Year: 2017
Director(s): Paul Briganti
Writer(s): Paul Briganti, Dan Schoenbrun
Region of Origin: US

Rating: n/a
Color, 87 mins

Synopsis: A man and his brother-in-law find themselves in way over their heads during an impromptu getaway. 

You wouldn’t be able to tell from the deliberately chintzy travel ad that opens Village People, but it immediately becomes apparent that Paul Briganti’s (SNL) debut feature is something special. In its own twisted way, this is the bromantic, inverse Forgetting Sarah Marshall riff you didn’t know you wanted, populated with quick-witted characters and a story about learning to move past heartbreak. This thing is bursting with energy, never afraid to get totally weird while remaining emotionally grounded. If you aren’t already a fan, stars George Basil, Brandon Scott and Aya Cash will leave you thirsting for more, a perfect trio of performers with undeniable charm and genuine vulnerability. Even amidst the unrelenting laughs, its the honest depiction of modern relationships that’ll stick with viewers, blending poignant reflection with spiraling absurdity.

After Alan’s (Brandon Scott) wife Megan abandons a last-ditch attempt to save their marriage, his brother-in-law, Mike (George Basil), springs into action, joining Alan on a trip to Nicaragua’s Mercado Village. The resort is a small one nestled off the beaten path, one led by quirky hipster types looking to remain tied off from an increasingly complicated world. Though Alan and Mike couldn’t be more different, the two forge a tenuous friendship, with Mike doing anything he can to show Alan that he can turn something negative into a positive. Hijinks ensue of course, and things take a turn when the pair meet one of the resort’s caretakers, Barbara (Aya Cash), herself someone bored with her surroundings and looking for a way to feel again. What follows is a whirlwind of regrettable choices, strange bedfellows and new beginnings.
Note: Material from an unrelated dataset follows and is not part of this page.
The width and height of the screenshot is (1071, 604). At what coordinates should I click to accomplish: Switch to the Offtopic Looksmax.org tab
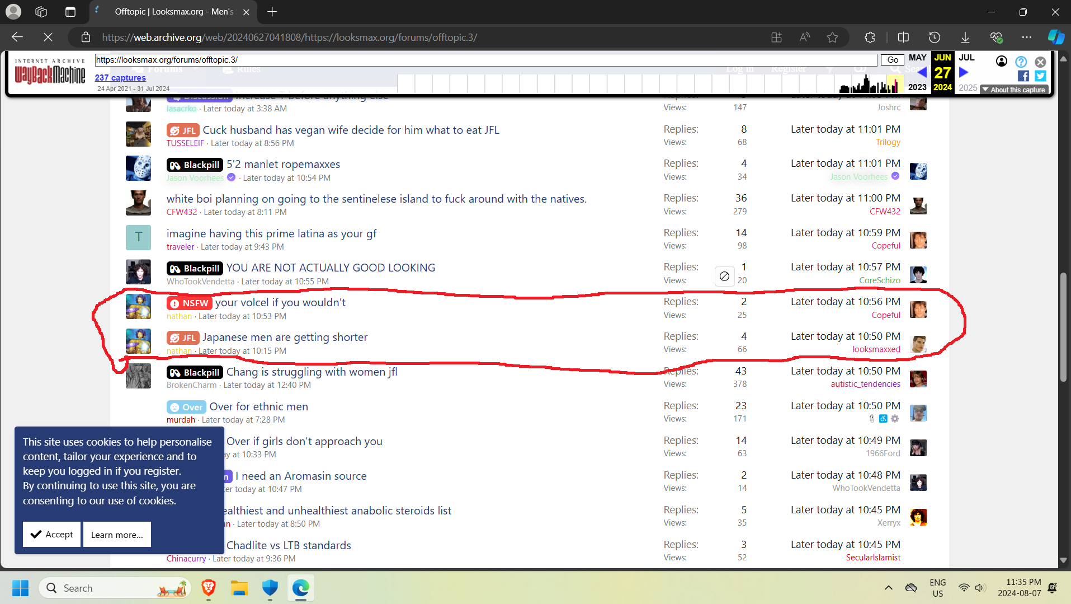173,12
Though Briganti underlies his film with pain and human imperfection, it never feels cynical or mean-spirited – there’s a lightness to every scene and a sense of freedom that mirrors Alan’s journey to self discovery. Unlike most modern comedies, the humor and eccentricity feels borne of real human limitation, pushing each character to do things they didn’t know they were capable of at times. At its core, this is a story about learning to love again and finding the strength to take life’s punches, no matter how unpredictable or painful they can be – it’s also a celebration of how nothing goes according to plan, and how that can be a liberating thing. Even though the story has a strong heart and sincerity that can’t be beat, it’s still an endearing, bizarro blast of laughs, replete with rapid-fire one liners, a running gag about goggles, gut-busting drug freakouts and a sex scene that’s simultaneously the funniest and most painful thing I’ve seen in a long time. This film goes there!

Briganti’s sense of candor and comedic timing is anchored by a cast who make all the absurdity feel earned. Leading things is Brandon Scott, who makes the meek Alan someone we totally care for and understand. Restraint is the name of Scott’s game, giving us a character that makes us feel the weight of his ordeal, but able to throw in cartoonish elements without feeling forced. George Basil is the ultimate bro, as Mike. We all know someone like this guy, someone with a heart of gold even though his intentions don’t always come through in the best way. Basil’s deadpan humor is never anything short of endearing, even when desperation begins to set in. Together, these two are a killer, and we can’t wait to see where their escapades take them. If there’s a secret weapon here, it’s Aya Cash as Barbara. Cash’s character is wonderfully subversive and an about face from what we’d expect, someone who really challenges perception and expectation. Cash fills the role with confidence and aplomb, stitching the film’s ideas together and helping to tie together a few tonal shifts.

In the hands of anyone else, Briganti’s film could’ve been a collection of worn tropes and overt sentiment – instead, Village People is an endlessly quotable look at the unexpected places where life takes us, and the people who force us to question who we are. It’s not high drama, but its smart human reflection with the right amount of irreverence and a genuine interest in its characters. Briganti’s handle on the material is impressive, and proves that he’s a voice that deserves to be heard.